Пристально следят за бывшими ханами, и даже карабахским - ведь связан родственными узами с шахом: южные соседи присмирели, но тайно мечтают о реванше. Шпиономания повсюду. Хватают каждого, кто вызывает малейшие подозрения.
А однажды схватили и соседа Фатали - Фарман-Кули (прибавил к имени для важности "бек"), прилежного, исполнительного и тихого чиновника канцелярии по налоговой части, работал в комиссии по разработке правил обложения жителей закавказских губерний новым окладом податей и поземельных доходов, и к Фатали часто приходил, как-никак поэт, драматург, в наместничестве с Фатали считаются, посидят, чайку попьют, о том о сем, сблизиться мечтал или показать, как рьяно служит царю.
"Вот, смотрите, Мирза Фатали, я все высчитал! Сравнительные доходы по пяти губерниям: Бакинской, Шемахинской, я сам оттуда, Нухинской, это ваш край, Ленкоранской, Шушинской, родина, так сказать, Ханкызы; как она, бедняжка, после развода? Как? Не знаете?! (Фатали знает, но к чему эти сплетни-пересуды? Молчит.) Страдает, наверно, князь Хасай... Да... Вот здесь, на таблице, то, что было прежде: деньгами, с посевов, шелка и прочее, а в итоге чистой прибыли в казну почти сто тысяч рублей серебром!"
В тот день должен был начаться утренний служебный прием.
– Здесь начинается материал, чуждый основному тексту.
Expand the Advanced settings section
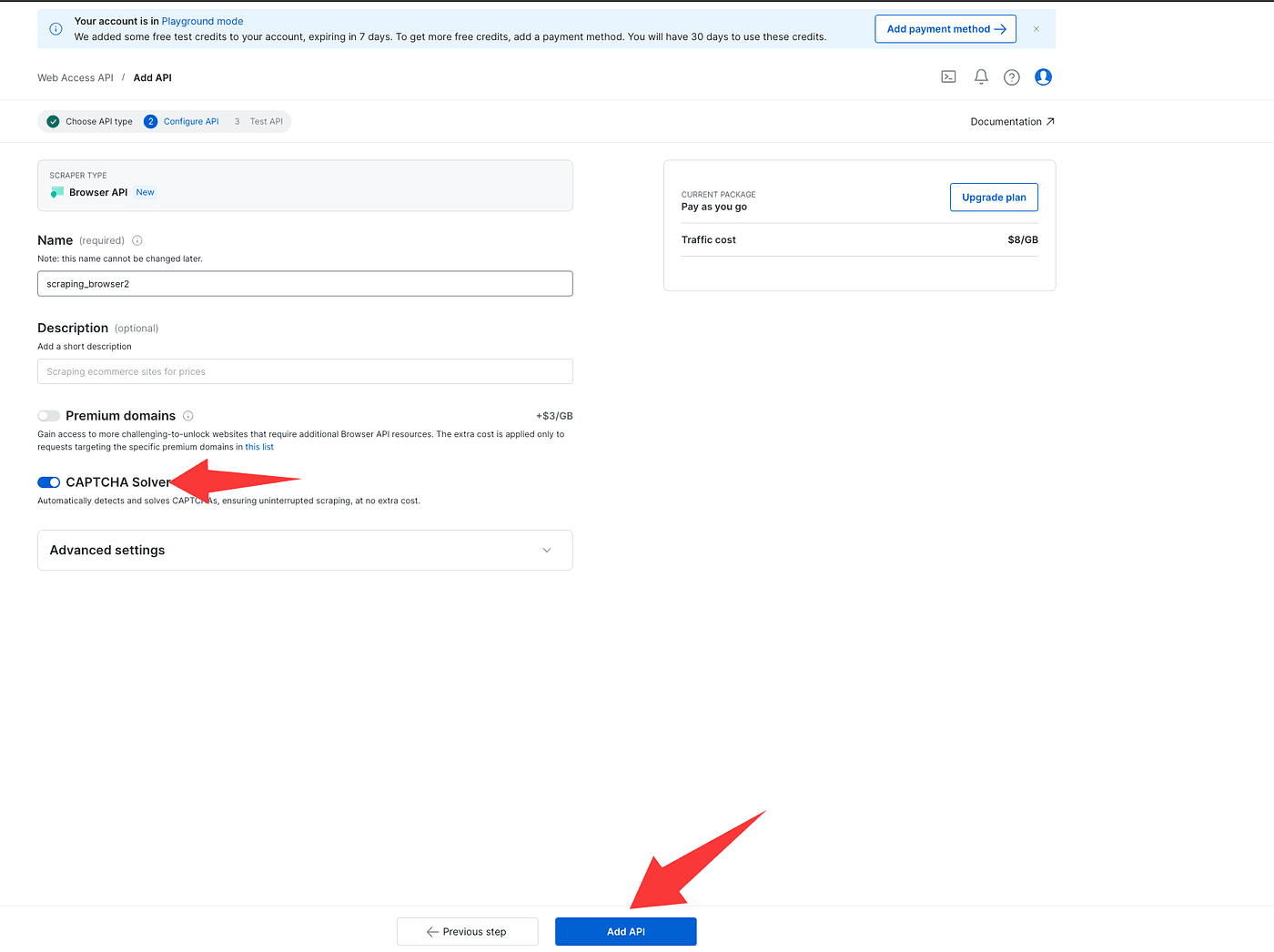Screen dimensions: 1274x952 (305, 551)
Фатали, войдя в приемный зал, застыл на месте: на коленях перед Воронцовым стоял Фарман-Кули.
- Князь, спасите! Я раб ваш, я вам предан! Это скажут все! Вот Фатали! Все скажут! - Он трясся, губы посинели.
- Мм... мм... что такое, любезный? Да успокойтесь, встаньте! В чем дело? - Воронцов протянул к нему руки, и поднял.
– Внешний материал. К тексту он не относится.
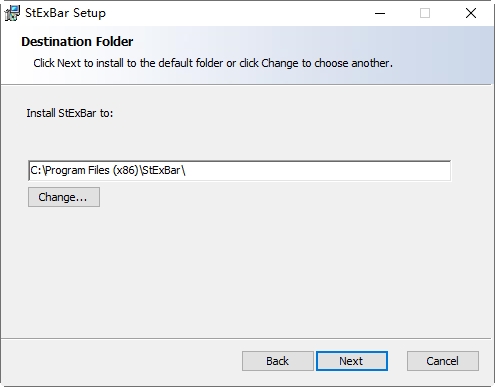
Task: Open the StExBar installer icon system menu
Action: tap(12, 13)
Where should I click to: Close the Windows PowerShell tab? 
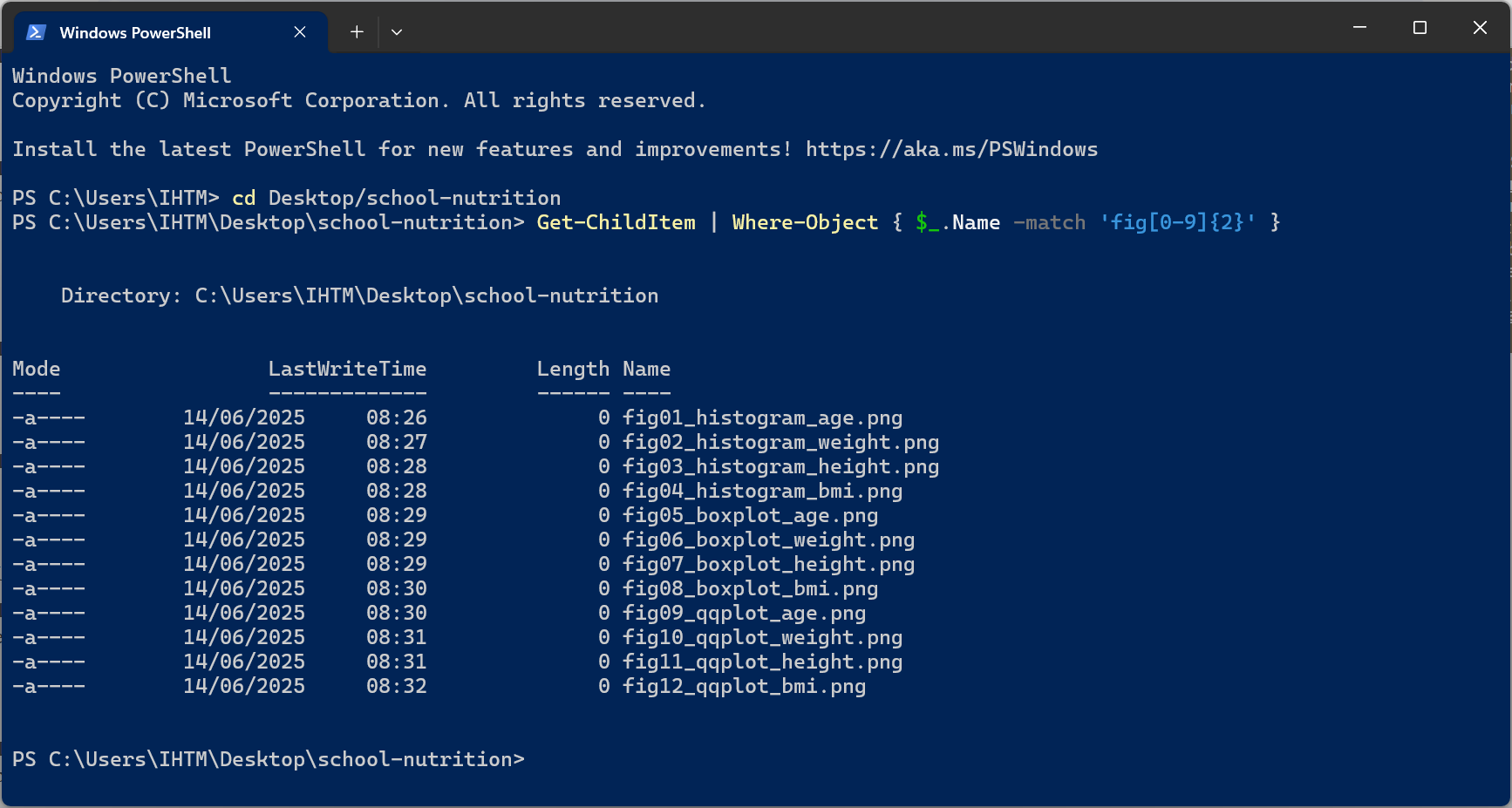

- Ваше сиятельство, - Фарман-Кули задыхался. - Враги мои, недруги за верную службу мою оклеветали! Какой я, - затрясся, - шпион? Я ваш раб!
А у Воронцова застывшая улыбка:
- Не надо, любезный, успокойтесь, я наведу справки, все будет хорошо.
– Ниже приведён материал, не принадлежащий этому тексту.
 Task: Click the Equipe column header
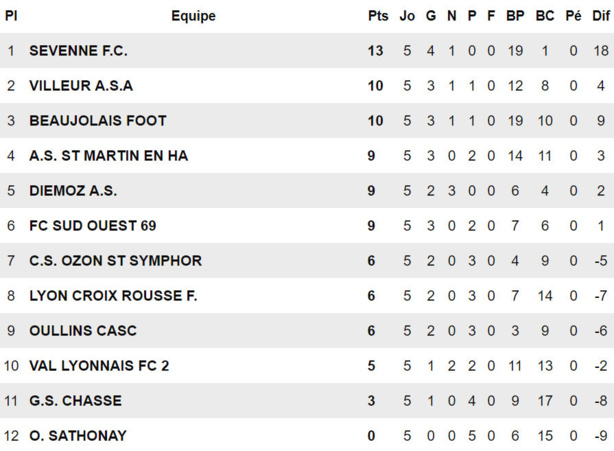[x=193, y=16]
Воронцов прошел в свой кабинет и тут же вызвал Фатали. Отдал папку адъютанту: "Передать по назначению", а потом к Фатали - перевести перехваченное послание Шамиля к французам.
- Что вам еще? - спросил у адъютанта, видя, что тот все еще стоит.
- Ваше сиятельство, а что прикажете насчет этого татарина?
- А, этот татарин?... ("Неужто забыл?!" - думает Фатали.) Ах, этот!... Он, по докладам, шпионит, посту пить по обыкновению, - та же застывшая улыбка. - Повесить его.